The Bypass and the Layby
(The Way Around)
Lent 2 – February 24, 2013
Luke 13: 31-34
Reverend Jan Wiley
Introduction to the Scripture – Luke 13: 31-34
In Luke 9:51, we have the beginning of Jesus’ journey as it says:
‘As the time approached for Jesus to be taken up to heaven, Jesus resolutely set out for Jerusalem.’ Today’s passage strongly connects our Lenten journey to Jesus’ journey to Jerusalem. The passage continues Jesus’ traveling “through one town and village after another, teaching as he made his way. Today Jesus specifically discusses the likelihood that expectations will be defied – even Jesus will not do what others expect. Heavenly standards will confound the earthly status quo. And the Pharisees enter the scene to warn Jesus that Herod is seeking to kill him.

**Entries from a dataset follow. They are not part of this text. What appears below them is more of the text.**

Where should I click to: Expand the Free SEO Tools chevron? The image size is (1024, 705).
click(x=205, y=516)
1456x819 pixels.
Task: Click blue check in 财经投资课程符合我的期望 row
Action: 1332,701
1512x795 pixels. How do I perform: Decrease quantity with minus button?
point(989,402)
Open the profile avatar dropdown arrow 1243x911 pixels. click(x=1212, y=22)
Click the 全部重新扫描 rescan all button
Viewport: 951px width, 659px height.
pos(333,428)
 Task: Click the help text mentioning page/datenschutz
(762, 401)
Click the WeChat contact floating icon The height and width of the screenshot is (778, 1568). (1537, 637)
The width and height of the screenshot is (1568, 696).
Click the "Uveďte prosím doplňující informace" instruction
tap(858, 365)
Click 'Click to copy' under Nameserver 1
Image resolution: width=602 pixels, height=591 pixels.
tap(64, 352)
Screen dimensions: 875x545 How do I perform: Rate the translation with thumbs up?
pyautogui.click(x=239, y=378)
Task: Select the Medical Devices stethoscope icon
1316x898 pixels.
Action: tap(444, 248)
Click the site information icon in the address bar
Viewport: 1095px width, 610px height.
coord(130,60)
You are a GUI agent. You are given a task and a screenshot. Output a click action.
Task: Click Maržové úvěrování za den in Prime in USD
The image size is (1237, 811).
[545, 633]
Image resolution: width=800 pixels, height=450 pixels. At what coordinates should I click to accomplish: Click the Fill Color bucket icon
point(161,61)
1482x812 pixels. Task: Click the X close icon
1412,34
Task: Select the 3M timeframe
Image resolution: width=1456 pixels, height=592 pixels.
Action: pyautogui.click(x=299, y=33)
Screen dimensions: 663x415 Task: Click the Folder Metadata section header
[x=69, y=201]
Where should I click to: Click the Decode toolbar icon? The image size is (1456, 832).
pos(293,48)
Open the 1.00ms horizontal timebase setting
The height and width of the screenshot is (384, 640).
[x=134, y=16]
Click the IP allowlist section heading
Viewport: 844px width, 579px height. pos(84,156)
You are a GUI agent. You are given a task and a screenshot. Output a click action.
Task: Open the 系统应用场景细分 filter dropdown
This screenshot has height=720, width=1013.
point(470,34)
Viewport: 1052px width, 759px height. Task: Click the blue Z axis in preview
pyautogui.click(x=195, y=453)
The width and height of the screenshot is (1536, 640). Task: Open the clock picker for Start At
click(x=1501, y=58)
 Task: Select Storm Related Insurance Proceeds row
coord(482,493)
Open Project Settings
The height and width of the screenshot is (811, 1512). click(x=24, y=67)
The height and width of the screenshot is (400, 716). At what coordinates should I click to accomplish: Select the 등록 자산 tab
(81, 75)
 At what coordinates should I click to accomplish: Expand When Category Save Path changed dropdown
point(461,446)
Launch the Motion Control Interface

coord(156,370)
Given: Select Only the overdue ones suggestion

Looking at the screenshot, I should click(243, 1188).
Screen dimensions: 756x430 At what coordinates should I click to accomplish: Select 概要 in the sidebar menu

Even with that threat, listen as Jesus symbolically describes becoming the mother hen that cares for her brood.
(This sermon series uses not only scripture but the inspiration of the movie The Way starring Martin Sheen and Emilio Estevez, who also wrote the screenplay. It is an amazing movie of grief and anger but also of learning, forgiveness and redemption. I suggest you try to watch the movie during this Lenten season. It can be rented on Netflix, found at Blockbuster or purchased online).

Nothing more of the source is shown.